Average game in ICCF correspondence: 39 moves.

tygxc

@6294

"i'm a mathematician graduate student in harvard university.
my thesis dissertation will be on solving the problem of chess.
i'm close to solving it so it will be solved soon"

++ Interesting. Can you tell us some more?

DiogenesDue
tygxc wrote:

@6294

"i'm a mathematician graduate student in harvard university.
my thesis dissertation will be on solving the problem of chess.
i'm close to solving it so it will be solved soon"

++ Interesting. Can you tell us some more?
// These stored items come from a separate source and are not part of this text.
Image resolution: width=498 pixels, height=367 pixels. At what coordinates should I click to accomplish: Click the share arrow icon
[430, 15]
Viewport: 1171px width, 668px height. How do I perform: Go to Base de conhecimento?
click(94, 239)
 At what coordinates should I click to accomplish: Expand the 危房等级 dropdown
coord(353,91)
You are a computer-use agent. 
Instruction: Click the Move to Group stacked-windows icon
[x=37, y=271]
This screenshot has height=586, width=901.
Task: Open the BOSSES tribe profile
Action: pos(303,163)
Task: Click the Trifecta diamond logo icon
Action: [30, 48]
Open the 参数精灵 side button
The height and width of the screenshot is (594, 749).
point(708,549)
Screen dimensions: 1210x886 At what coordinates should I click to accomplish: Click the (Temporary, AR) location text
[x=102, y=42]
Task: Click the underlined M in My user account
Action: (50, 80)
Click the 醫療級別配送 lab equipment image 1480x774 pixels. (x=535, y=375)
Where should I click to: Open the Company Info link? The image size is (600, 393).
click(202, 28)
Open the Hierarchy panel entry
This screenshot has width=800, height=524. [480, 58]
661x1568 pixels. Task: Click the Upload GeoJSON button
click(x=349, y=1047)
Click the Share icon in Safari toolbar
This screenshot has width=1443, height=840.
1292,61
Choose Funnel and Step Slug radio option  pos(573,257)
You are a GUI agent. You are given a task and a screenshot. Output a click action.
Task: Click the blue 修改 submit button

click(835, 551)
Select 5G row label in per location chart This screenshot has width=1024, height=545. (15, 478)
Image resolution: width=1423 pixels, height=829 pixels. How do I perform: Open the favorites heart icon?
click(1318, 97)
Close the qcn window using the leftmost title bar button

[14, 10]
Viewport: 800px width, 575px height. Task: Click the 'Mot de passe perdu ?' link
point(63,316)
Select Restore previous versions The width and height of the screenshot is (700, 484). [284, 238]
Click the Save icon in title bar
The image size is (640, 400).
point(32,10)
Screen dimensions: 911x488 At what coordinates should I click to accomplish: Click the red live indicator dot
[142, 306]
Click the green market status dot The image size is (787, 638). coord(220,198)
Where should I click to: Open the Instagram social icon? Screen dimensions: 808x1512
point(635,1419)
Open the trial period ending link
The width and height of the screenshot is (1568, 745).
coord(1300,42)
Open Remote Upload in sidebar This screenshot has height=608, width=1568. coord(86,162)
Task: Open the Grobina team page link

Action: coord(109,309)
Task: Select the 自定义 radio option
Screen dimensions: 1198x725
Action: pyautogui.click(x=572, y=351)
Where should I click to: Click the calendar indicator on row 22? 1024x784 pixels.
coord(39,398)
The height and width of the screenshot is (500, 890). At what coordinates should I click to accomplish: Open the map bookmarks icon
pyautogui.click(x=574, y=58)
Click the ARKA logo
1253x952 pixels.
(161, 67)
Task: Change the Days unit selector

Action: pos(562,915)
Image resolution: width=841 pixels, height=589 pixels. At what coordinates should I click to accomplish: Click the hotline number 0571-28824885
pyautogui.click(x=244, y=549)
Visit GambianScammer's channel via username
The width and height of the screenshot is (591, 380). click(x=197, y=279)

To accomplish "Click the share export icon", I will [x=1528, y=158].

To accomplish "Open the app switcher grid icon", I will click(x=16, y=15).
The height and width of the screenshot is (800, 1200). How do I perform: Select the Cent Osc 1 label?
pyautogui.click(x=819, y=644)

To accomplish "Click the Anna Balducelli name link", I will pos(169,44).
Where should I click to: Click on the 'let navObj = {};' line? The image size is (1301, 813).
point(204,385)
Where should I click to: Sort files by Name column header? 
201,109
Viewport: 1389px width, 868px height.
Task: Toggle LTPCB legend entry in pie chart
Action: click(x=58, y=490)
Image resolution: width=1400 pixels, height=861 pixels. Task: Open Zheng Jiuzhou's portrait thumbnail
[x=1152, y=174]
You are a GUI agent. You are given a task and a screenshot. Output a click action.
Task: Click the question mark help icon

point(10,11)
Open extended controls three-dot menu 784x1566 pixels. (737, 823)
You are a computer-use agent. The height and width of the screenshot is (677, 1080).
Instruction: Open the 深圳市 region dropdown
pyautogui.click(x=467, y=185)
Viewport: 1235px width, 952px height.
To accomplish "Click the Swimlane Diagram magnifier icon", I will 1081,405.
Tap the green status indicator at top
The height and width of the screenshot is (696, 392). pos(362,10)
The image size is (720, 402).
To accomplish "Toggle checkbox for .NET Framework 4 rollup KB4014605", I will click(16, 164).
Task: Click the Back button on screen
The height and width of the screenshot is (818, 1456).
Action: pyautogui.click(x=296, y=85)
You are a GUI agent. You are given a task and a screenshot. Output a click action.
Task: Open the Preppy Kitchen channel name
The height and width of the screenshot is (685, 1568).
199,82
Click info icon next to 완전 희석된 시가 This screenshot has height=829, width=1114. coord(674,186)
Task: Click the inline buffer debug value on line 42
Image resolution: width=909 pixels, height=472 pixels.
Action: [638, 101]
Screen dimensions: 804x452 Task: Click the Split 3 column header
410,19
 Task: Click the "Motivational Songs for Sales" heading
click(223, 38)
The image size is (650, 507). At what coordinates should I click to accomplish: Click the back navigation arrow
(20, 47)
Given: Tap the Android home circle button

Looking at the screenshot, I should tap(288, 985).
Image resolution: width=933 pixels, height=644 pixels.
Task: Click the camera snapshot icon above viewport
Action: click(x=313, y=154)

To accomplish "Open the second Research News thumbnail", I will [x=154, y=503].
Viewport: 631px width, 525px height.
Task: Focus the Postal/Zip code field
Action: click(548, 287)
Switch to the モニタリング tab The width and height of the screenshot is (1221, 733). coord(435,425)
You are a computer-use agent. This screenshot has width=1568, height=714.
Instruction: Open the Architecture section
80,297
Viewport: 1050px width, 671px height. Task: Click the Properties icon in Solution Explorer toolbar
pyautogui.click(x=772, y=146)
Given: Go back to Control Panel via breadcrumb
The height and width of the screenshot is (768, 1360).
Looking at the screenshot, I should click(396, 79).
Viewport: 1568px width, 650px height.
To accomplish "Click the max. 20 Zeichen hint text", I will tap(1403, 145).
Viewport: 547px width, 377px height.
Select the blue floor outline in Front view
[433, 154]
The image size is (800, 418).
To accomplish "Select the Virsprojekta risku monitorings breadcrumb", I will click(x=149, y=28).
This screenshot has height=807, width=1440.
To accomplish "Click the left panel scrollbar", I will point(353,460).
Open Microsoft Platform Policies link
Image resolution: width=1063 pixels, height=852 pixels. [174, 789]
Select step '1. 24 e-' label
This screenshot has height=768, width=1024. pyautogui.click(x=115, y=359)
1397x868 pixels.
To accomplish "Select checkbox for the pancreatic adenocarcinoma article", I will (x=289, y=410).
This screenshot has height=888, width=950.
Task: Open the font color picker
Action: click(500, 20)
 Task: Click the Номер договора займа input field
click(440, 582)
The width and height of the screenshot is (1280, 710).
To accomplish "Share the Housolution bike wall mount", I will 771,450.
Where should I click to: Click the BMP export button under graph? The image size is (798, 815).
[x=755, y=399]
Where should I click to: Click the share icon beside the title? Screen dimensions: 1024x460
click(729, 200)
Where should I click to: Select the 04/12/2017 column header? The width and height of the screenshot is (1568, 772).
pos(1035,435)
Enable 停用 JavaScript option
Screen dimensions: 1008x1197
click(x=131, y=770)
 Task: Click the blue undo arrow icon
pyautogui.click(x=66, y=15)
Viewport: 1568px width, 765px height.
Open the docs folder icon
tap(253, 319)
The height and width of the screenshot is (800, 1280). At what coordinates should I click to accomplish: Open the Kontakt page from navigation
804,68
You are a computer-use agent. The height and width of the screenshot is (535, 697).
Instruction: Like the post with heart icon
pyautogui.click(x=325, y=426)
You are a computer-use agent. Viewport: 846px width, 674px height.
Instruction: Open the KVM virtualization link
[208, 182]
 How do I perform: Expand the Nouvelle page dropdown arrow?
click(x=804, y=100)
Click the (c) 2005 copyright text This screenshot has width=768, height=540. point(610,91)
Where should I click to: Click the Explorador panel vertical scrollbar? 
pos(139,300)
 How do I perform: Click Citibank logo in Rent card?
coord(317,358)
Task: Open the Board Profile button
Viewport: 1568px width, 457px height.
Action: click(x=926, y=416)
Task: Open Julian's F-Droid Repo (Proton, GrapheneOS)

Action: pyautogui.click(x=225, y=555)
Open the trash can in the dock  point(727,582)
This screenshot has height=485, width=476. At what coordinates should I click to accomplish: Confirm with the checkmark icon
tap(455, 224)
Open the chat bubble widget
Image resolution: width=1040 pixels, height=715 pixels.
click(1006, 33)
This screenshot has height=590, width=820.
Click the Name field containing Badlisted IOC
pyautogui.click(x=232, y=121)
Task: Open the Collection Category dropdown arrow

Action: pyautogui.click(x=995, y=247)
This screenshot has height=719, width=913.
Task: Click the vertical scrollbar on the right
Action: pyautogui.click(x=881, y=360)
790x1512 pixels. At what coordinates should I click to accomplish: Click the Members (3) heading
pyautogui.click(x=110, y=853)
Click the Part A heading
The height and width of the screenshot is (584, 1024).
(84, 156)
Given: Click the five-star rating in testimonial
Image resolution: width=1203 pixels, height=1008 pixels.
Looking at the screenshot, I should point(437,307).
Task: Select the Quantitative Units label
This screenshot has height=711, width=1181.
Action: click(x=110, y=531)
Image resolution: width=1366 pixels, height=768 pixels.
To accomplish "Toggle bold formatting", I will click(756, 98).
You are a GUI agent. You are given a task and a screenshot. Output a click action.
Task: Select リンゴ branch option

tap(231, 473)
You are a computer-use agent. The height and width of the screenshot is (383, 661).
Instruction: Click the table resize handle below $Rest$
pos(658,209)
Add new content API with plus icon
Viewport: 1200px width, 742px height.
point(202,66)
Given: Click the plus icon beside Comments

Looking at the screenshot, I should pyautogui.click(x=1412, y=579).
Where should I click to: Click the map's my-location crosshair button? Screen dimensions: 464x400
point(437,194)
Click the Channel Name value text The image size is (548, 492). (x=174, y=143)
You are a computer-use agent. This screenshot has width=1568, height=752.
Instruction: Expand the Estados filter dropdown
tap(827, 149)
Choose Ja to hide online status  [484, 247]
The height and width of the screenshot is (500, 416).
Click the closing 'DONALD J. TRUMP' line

Lol.  That's a troll account named "kingbootyhole", a few hours old.  The fact that you are ready to trust that this is a grad student at Harvard close to solving chess, with zero supporting evidence, just shows how/why you were taken in by Svheshnikov's offhand claim.

Elroch

@Optimissed, I know Contact has pi in it, but this was way too late and not consistent with my memory! It has to be a novel published by the mid-1970s.

MARattigan
tygxc  wrote:

@6288

"you have to know the best move in every position by heart"
++ Or deduce it by logic reasoning. It is easier to remember a chess game than digits of pi:
chess has logic while pi is random without any pattern. (https://bellard.org/pi/)

"THE best moves in a position" ++ A good move i.e. no error (?) is enough

With the Black king anywhere in the a1-f6 square and White to move, Syzygy will give Kh8 as a good move (no error). With the White king instead on h8 he will give Kg8 as a good move. Those moves are NOT enough. 

White to move, ply count 0

If you follow Syzygy's best moves, they are enough.

 "you would have to know every single possible position" ++ Only the relevant positions

With a correct meaning assigned to "relevant" and the understanding that "position" meant a node in some solution, that would be true. Your definitions of both "position" and "relevant" are irrelevant to this point.

"With 64 squares, and 24 pieces, that number is enormous"
++ 64 squares and 32 pieces give 10^44 legal positions of which 10^17 relevant

"for the first 10 moves, you can get something like 196 quintillion move orders"
Without transpositions : (4^11 - 1) / (4 - 1) = 1398101 positions
With transpositions: e^4 = 55 positions
Geometric average: 8737 positions

what about 78 moves?
Without transpositions: (4^79 - 1) / (4 - 1) = 10^47, more than there are legal positions
With transpositions: 55 positions
Geometric average: 10^24 positions, too high as the number without transpositions is too high

I need @Elroch's laughing bean man at this point.

Apart from the ludicrous "calculations", you've still managed to "disprove" your own point.

"there has been chess games, between engines, with more than 200 moves!"
++ Engine versus engine play on too long in totally drawn positions.

Attaboy @tygxc - you show 'em how to do it!


That is one of the tasks of the humans: to terminate calculations in clearly drawn positions.
Average game in ICCF correspondence: 39 moves.

But only by taking shortcuts like this.

31...Kf7

Now, will you stop wriggling and post your calculations for the games here? Then the rest of us can sensibly discuss the topic.